### [SOURCE EXTRACT]
*-*-*
The buzz around her had started five months earlier, in October, with McCartney's first show in the gilded setting of the Paris Opera. Stiletto- shod editors had fought for tickets and the reaction had, on the whole, been positive. At the end of the show, Dawn Mello, president of the American department-store chain Bergdorf Goodman, had declared Stella "one of the greatest talents for the future".

Now everyone gathered in the Trocadero tent was keen to see whether she could live up to that promise. At last, mum and dad (Linda and Paul) were escorted in through a side entrance, accompanied by a blinding burst of flash bulbs. The show was ready to start. Helena Christensen strode out in a slinky purple silk dress.

The VIP section, where McCartney's friends and family were seated, applauded as wrap dresses went by. It cheered as the Prince of Wales jumpsuits swept past and was even enthusiastic about the studded punk belts and a jacket with "NICE ONE CYRIL" inscribed on it in sparkly studs. The rest of the audience was rather more subdued. While there were some nice touches, the show was far too long, and the reaction from the press far from laudatory.

Menkes declared that the collection "looked trashy". The Guardian said that "what once looked cute is beginning to look cheap and cheesy," and the Independent's fashion editor, Tamsin Blan-chard, said that "she's not a great cutter. I mean, how many women want to walk around with their cleavage hanging out?"

However, make-up artist Linda Cantello, who worked on the show, defends McCartney. "I think she's done a good job," she says. "It hasn't been easy for her because Karl Lagerfeld took lots of the studio staff from Chloe with him, so she had to start from scratch. Also, she's so young that it's normal that she doesn't yet know how to edit a collection properly." No doubt McCartney is intelligent enough to learn from her mistakes, but that didn't stop one pre-eminent English-born editor proclaiming, rather over-dramatically, that she was ashamed to be British.

Fortunately for McCartney, Britain, or at least Blair's Britain, is proud of her. Indeed, she has been given the official stamp of approval. Ten days ago, she was named by the government as a member of Panel 2000 - a group of celebrities, politicians and business leaders who will advise on style issues and on the promotion of "Cool Britannia" abroad. The 25- strong "Committee of Cool" will propose ways in which the diplomatic corps can best help to project Britain's image and suggest changes to the way our embassies are run. They may advocate new styles of furniture, the modification of letterheads - and maybe McCartney will even throw in a few fashion tips.

JUDGING FROM the changes she has made to the house of Chloe, she is a wise choice. Since she arrived a year ago, out have gone her predecessor Karl Lagerfeld's grey carpets and gloomy lights. In their place, in the design studio, McCartney has put down a parquet floor, rummaged around flea markets for a turquoise tear-drop chandelier and covered the walls with a collage of such famous faces as the Queen, Donatella Versace, William Hague and Diana, Princess of Wales. She has also hung a Union Jack outside the window. However, the 1970s chairs she bought had to be thrown out because the material of which they were made kept coming off on the seats of visitors' trousers.

In spite of the criticism surrounding her latest collection, she has also turned Chloe into a hot fashion ticket for the first time since Lagerfeld's initial reign as the house's designer in the Seventies. During the late Eighties, the label fell from favour under the French designer Martine Sitbon. Even after "Kaiser" Lagerfeld returned to the helm in 1992, he failed to revitalise either its image or sales.
*-*-*
### [PROVIDED DATA]
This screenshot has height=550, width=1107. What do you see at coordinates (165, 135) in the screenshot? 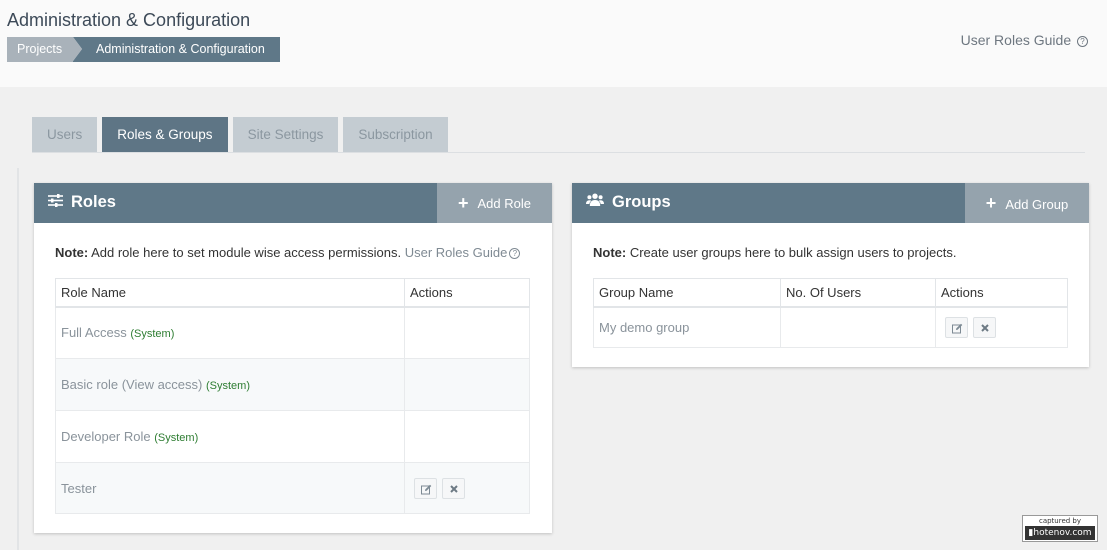
I see `tab-roles-groups: Roles & Groups` at bounding box center [165, 135].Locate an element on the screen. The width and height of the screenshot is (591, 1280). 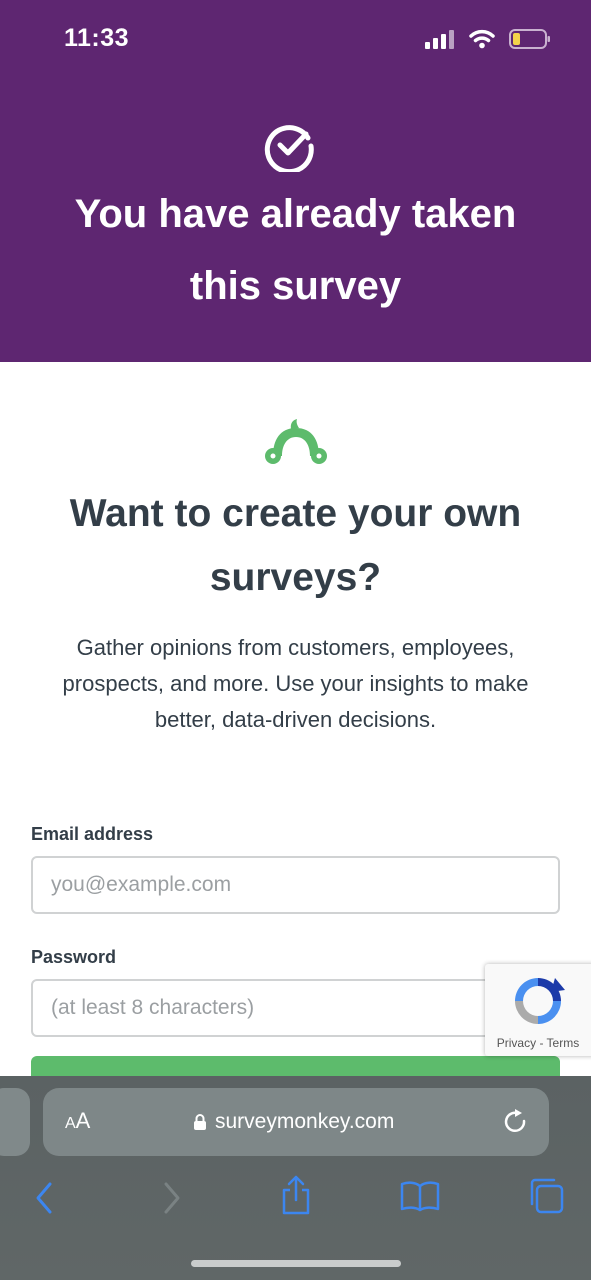
back-icon is located at coordinates (44, 1198).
*-*-*
### [TASKS TO PERFORM]
1 - In the Stella McCartney piece, what group did the government name her a member of ten days ago?
2 - Please transcribe the Stella McCartney piece word for word from "Menkes declared that" to "to be British.".
The data placed after the Stella McCartney piece is separate material.

### [LIST OF ANSWERS]
1 - Panel 2000.

2 -
Menkes declared that the collection "looked trashy". The Guardian said that "what once looked cute is beginning to look cheap and cheesy," and the Independent's fashion editor, Tamsin Blan-chard, said that "she's not a great cutter. I mean, how many women want to walk around with their cleavage hanging out?"

However, make-up artist Linda Cantello, who worked on the show, defends McCartney. "I think she's done a good job," she says. "It hasn't been easy for her because Karl Lagerfeld took lots of the studio staff from Chloe with him, so she had to start from scratch. Also, she's so young that it's normal that she doesn't yet know how to edit a collection properly." No doubt McCartney is intelligent enough to learn from her mistakes, but that didn't stop one pre-eminent English-born editor proclaiming, rather over-dramatically, that she was ashamed to be British.